Ughhh here we go again.

Every time GDPR is brought up on HN, the same "it's super simple to comply, just read it yourself!" religious incantation gets repeated ad-nauseam.

I think it's because people love the idea of what they think GDPR actually represents (the fuzzy abstract idea of "privacy"), without ever diving into any of the implementation details.

Almost nobody on this forum has ever talked to a lawyer about this, and even less people have followed the actual court rulings that have determined what GDPR actually means in practice.

My favorite example, under GDPR over the last 5 years, regardless of whether you follow the spirit of GDPR to the letter...due to the various schrems rulings, back-and-forth on SCCs, data-transfers, and EU-US political spats...there's been multi-year periods where if you're using any service touching data in any part of your business even remotely connected to the US or any non-EU country (so, almost everything), it's been a violation that exposed you to massive fines should any EU resident have filed a complaint against you. This was recently resolved again, but will continue to go back and forth if GDPR remains as-is.

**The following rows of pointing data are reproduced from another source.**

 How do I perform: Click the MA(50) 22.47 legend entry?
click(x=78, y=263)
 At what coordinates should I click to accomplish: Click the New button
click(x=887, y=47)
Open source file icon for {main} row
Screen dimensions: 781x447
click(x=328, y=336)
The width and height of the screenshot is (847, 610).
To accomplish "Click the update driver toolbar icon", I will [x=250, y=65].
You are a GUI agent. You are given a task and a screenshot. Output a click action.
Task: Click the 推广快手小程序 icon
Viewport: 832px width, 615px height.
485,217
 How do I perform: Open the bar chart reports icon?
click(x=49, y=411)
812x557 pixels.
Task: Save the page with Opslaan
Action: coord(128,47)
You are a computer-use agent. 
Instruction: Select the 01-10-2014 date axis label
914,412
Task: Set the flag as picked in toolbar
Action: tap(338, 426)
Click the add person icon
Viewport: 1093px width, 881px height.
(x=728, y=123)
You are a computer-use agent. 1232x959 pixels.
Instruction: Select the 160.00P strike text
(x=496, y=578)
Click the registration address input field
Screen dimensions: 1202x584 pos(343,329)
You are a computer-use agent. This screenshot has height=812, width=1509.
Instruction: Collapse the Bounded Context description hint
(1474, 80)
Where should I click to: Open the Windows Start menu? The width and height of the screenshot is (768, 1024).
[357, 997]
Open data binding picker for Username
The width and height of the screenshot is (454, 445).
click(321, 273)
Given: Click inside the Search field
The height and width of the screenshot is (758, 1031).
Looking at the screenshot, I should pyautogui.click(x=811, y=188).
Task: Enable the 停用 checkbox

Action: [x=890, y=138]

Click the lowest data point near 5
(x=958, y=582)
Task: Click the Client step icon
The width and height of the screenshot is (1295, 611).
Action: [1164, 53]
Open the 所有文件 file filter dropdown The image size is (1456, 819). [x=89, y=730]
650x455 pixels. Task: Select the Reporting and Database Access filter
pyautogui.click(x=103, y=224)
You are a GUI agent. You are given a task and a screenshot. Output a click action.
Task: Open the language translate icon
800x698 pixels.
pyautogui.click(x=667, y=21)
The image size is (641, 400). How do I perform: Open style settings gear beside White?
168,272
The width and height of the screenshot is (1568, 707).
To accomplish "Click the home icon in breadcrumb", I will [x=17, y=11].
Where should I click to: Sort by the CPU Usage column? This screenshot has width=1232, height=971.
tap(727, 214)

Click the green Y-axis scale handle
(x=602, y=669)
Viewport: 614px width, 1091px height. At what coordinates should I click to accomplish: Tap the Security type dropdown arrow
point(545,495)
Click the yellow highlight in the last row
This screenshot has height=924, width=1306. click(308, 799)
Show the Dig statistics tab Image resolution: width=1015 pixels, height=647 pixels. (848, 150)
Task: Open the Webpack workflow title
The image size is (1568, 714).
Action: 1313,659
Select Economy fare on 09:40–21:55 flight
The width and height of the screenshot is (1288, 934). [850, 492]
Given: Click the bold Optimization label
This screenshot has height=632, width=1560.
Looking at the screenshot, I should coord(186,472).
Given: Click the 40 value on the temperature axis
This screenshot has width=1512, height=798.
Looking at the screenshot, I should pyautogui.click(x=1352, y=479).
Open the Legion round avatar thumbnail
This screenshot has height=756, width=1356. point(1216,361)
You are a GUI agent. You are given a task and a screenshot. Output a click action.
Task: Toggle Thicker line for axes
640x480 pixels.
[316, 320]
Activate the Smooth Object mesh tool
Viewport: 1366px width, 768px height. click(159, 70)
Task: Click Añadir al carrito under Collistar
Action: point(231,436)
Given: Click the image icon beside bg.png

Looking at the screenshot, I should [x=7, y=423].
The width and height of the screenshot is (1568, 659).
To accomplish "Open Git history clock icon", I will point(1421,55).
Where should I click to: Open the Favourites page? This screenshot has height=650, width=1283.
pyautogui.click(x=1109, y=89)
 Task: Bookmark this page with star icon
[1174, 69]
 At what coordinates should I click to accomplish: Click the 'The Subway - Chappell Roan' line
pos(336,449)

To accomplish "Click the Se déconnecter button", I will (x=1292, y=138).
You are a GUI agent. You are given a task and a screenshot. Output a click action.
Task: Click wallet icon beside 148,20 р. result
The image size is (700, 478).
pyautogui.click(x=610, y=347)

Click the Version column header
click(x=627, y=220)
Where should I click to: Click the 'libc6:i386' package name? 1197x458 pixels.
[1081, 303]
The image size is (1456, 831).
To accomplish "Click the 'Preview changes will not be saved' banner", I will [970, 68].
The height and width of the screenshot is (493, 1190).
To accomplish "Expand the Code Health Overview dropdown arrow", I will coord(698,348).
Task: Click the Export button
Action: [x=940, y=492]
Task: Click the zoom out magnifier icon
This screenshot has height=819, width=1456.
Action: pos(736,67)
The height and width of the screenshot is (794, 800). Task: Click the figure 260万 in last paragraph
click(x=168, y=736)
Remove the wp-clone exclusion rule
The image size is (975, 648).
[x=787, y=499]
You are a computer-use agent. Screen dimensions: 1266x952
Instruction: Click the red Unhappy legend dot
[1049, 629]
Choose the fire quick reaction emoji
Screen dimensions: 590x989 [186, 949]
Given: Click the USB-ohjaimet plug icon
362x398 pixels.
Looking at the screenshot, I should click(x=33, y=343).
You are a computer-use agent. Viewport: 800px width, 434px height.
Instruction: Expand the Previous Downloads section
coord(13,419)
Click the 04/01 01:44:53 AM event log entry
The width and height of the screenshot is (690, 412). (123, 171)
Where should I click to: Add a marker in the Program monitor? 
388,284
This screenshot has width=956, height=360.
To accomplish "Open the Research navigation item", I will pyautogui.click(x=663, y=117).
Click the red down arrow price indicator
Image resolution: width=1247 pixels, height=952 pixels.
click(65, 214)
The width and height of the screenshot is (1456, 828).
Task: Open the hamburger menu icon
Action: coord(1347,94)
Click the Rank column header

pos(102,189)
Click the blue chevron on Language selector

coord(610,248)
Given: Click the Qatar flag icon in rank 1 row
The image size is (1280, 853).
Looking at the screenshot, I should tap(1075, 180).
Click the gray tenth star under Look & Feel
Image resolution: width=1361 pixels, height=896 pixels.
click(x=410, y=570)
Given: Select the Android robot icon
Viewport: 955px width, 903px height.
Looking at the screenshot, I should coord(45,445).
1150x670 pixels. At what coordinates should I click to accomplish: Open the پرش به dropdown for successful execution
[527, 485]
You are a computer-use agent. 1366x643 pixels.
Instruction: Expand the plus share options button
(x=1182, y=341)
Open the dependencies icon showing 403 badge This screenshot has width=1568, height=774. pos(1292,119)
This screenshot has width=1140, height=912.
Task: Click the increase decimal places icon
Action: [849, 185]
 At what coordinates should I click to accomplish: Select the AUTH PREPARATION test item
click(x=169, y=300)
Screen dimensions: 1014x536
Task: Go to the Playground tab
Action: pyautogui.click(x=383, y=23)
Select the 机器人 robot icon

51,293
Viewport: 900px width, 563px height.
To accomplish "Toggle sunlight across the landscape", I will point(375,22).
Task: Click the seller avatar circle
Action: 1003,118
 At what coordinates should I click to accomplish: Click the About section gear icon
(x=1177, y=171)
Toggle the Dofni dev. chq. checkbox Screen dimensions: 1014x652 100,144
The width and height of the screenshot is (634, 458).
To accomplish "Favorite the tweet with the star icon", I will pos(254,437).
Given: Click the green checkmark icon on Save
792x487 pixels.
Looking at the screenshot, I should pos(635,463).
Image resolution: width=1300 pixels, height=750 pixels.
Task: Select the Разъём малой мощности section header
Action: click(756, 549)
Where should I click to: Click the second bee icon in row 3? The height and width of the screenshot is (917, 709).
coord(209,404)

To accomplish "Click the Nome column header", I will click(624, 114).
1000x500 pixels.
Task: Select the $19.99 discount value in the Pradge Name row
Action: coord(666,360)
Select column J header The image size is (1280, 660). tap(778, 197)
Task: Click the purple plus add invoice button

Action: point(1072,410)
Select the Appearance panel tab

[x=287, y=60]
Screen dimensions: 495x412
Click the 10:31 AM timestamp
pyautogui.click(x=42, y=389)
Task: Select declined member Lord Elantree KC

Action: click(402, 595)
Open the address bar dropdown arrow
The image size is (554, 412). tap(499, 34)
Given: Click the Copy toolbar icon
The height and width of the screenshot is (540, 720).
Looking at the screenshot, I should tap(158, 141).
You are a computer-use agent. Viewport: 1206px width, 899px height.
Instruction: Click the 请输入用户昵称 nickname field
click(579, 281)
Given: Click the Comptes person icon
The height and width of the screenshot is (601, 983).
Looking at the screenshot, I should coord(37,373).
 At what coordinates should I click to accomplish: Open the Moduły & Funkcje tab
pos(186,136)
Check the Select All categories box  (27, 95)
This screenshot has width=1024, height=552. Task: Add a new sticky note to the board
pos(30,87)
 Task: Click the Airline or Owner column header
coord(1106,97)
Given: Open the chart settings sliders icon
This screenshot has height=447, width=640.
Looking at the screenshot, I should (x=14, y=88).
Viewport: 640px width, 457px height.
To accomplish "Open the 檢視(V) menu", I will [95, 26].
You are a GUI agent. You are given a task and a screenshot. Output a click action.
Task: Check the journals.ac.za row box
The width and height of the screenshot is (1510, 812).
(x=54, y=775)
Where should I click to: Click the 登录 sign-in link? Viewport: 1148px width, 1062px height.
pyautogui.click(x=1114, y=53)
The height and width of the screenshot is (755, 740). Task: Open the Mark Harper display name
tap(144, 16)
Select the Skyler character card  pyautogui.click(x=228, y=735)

And this is just one of many weird situations the law has created for anyone running a business more complex than "a personal blog."

SiempreViernes 3 hours ago | parent | next [-]

I mean, if your domestic legislation makes it impossible for you to ensure the privacy of your customers, why do you insist could be responsible custodians?

troupo 2 hours ago | parent | prev [-]

> but will continue to go back and forth if GDPR remains as-is.

Yes, it should remain as is and enforced. Yes, storing your users' data in the US is extremely problematic because the US really couldn't give two shits about privacy, or user data.

pembrook an hour ago | parent [-]

I totally get it, it's fun to take wildly impractical ideological stances on things and ignore reality.

However, this generation is beginning to learn the lesson every generation learns: one has to deal with the world as it is, not as one wishes it were. Scarcity exists.

Unfortunately, in globalized economic reality, you will have to transfer data to other countries to conduct business.

Unfortunately, in fossil fuel driven reality, you can't just shut off the fossil fuels and switch to paper straws, you have to build actually viable alternatives first.

Unfortunately, in non-world-peace reality, you can't just stop having a military and become pacifist. Turns out you still need missiles and tanks.

Unfortunately, in low-birth and low-economic-growth reality, you cannot let people retire at 62 and draw inflation-pegged pensions until death.

Unfortunately, in non-0 interest rate reality, governments can't keep deficit spending to prop up a broken socialist economic model.

Etc. Etc.

vladms 23 minutes ago | parent [-]

You don't give any reference that we can look up regarding the problems you mention (ref: "if you're using any service touching data in any part of your business even remotely connected to the US or any non-EU country (so, almost everything"). They might be very reasonable, but seems we miss the point if we don't talk a bit more detailed.

What services are you talking about? AWS? Microsoft? Some small startup? Gmail? What data? etc.